## Exercise aim
Output each record verbatim, with pictures left out.

## Task data
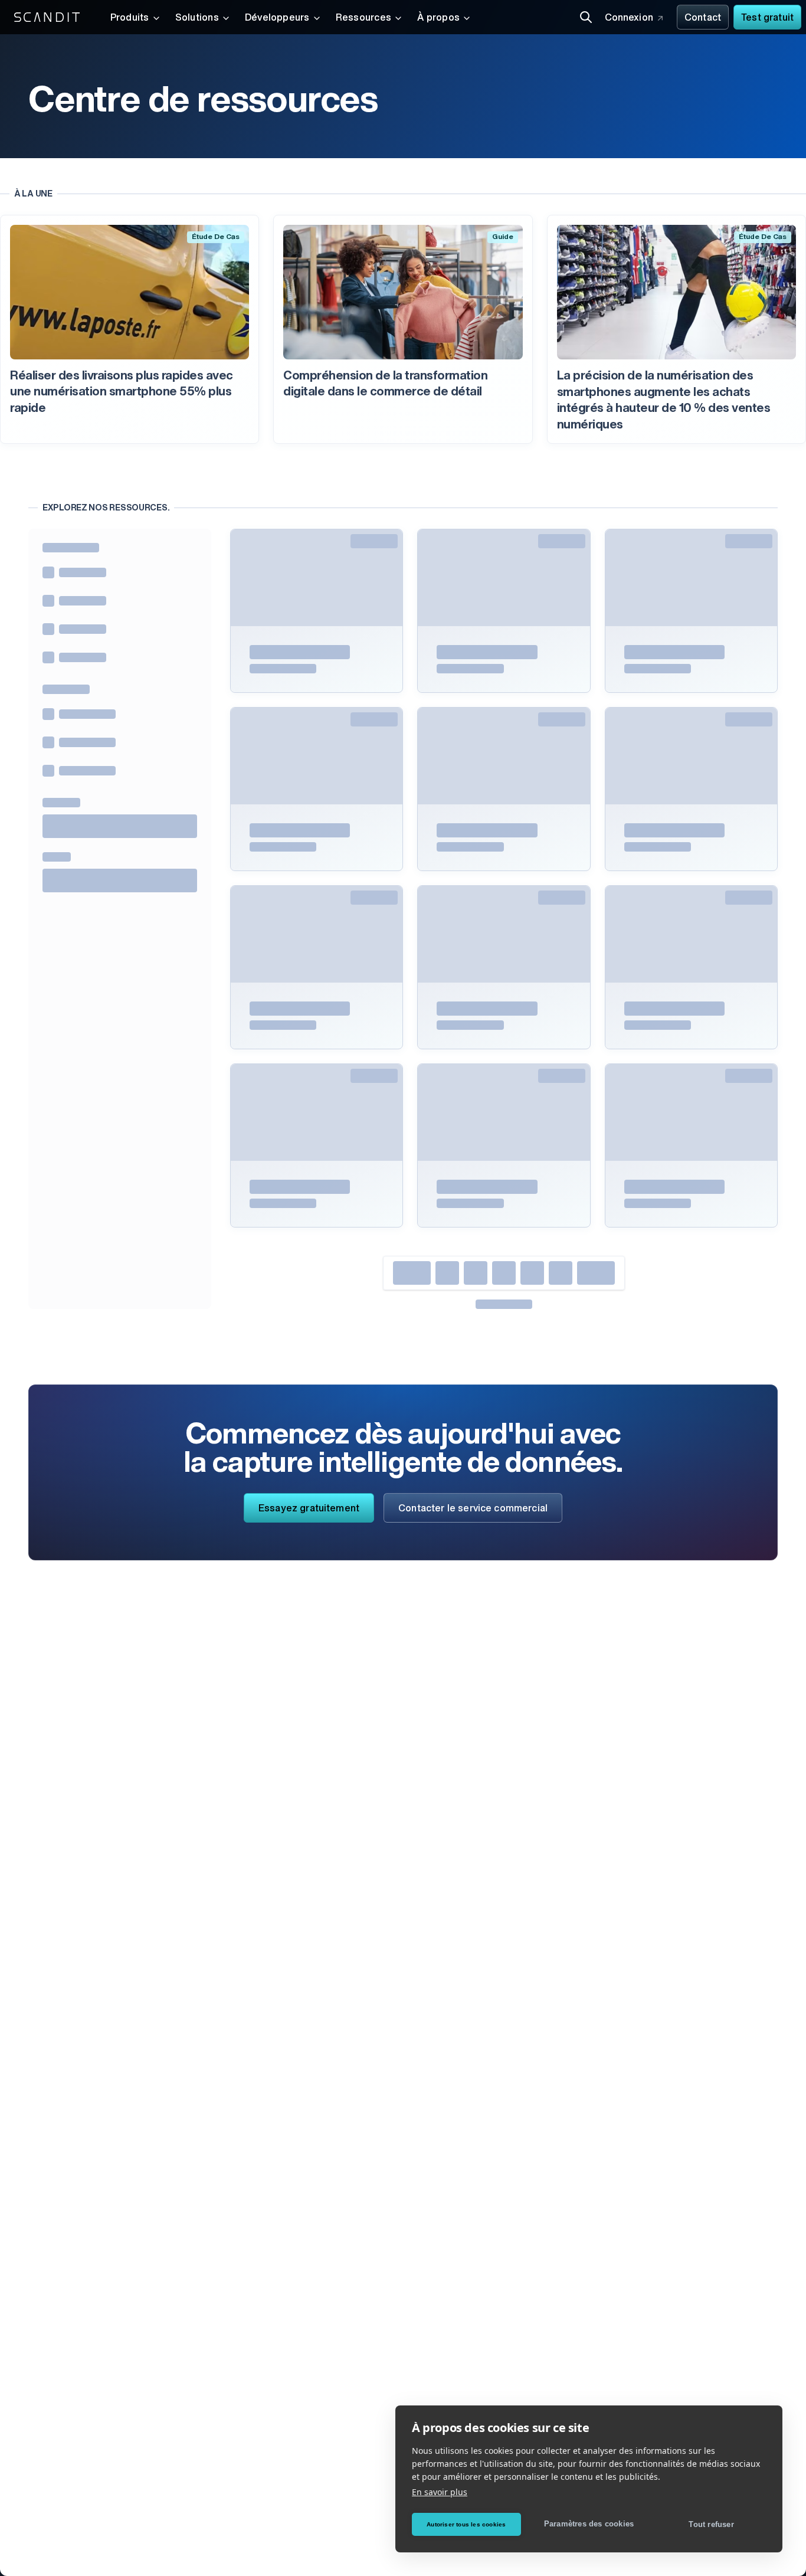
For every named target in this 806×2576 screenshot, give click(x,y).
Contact (702, 18)
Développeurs (277, 18)
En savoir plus (439, 2492)
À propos (438, 18)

## Answer to this problem
For every named target in this 806×2576 screenshot, give click(x,y).
Contact (702, 18)
Développeurs (277, 18)
En savoir plus (439, 2492)
À propos (438, 18)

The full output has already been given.